Problem description: Rewrite the stretch of the Kerry Collins article from "With most sports" through "story even bigger.", replacing "harangued" with "lectured".

2016-06-30
This story originally appeared in January, 2001.

With most sports observers convinced that Super Bowl XXXV would dissolve into a defensive standoff with few offensive highlights, the buzz in Tampa Bay last week was the ongoing controversy over the Super Bowl MVP, Baltimore Ravens linebacker Ray Lewis. Considered the best defensive player in football, Lewis made news of the wrong sort after last year's Super Bowl when he and his buddies left two men bleeding to death on an Atlanta street corner. Baltimore's head coach Brian Billick and star tight end Shannon Sharpe harangued the media, telling it to leave Lewis alone. Which, of course, only made the story even bigger.

Meanwhile, New York Giants quarterback Kerry Collins' comeback from alcoholism, from a reputation as a quitter, and even a racist, has gone nearly unnoticed. Collins' numbers are a story in itself. Completing his best performance as a pro, Collins finished the year with 381 yards and five touchdowns in New York's 41-0 victory over the Minnesota Vikings in the NFC championship game. Collins wasn't the star of the Super Bowl that Lewis was, but his is a bigger story--a more human story--than the improbable rise of St. Louis Rams quarterback Kurt Warner from grocery clerk to last year's MVP.

Coming out of Penn State, the very first player drafted by the Carolina Panthers, Collins seemed to be a star in the making. Instead, alcohol soon reduced him to an accident waiting to happen. Collins admits that he drank to lose control. He didn't drink every day, but when he started he never stopped at one beer. "I used alcohol as a rebellious tool," he says. "I really had problems with the public attention, living in the public eye. I adopted the adage of 'I'll show you.'"

Supplied data:
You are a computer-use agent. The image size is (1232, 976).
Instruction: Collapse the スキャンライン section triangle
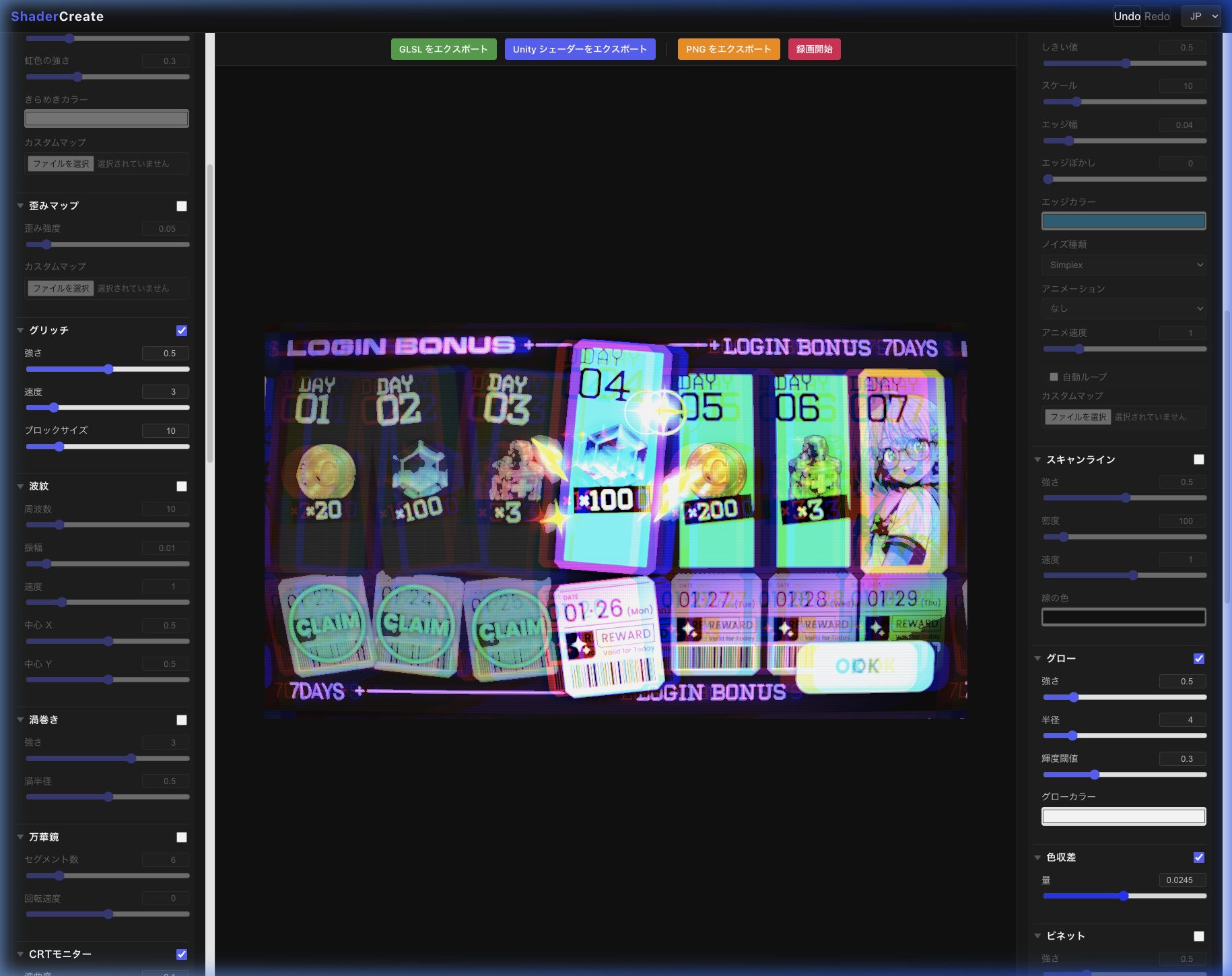[x=1037, y=459]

Exercise output:
With most sports observers convinced that Super Bowl XXXV would dissolve into a defensive standoff with few offensive highlights, the buzz in Tampa Bay last week was the ongoing controversy over the Super Bowl MVP, Baltimore Ravens linebacker Ray Lewis. Considered the best defensive player in football, Lewis made news of the wrong sort after last year's Super Bowl when he and his buddies left two men bleeding to death on an Atlanta street corner. Baltimore's head coach Brian Billick and star tight end Shannon Sharpe lectured the media, telling it to leave Lewis alone. Which, of course, only made the story even bigger.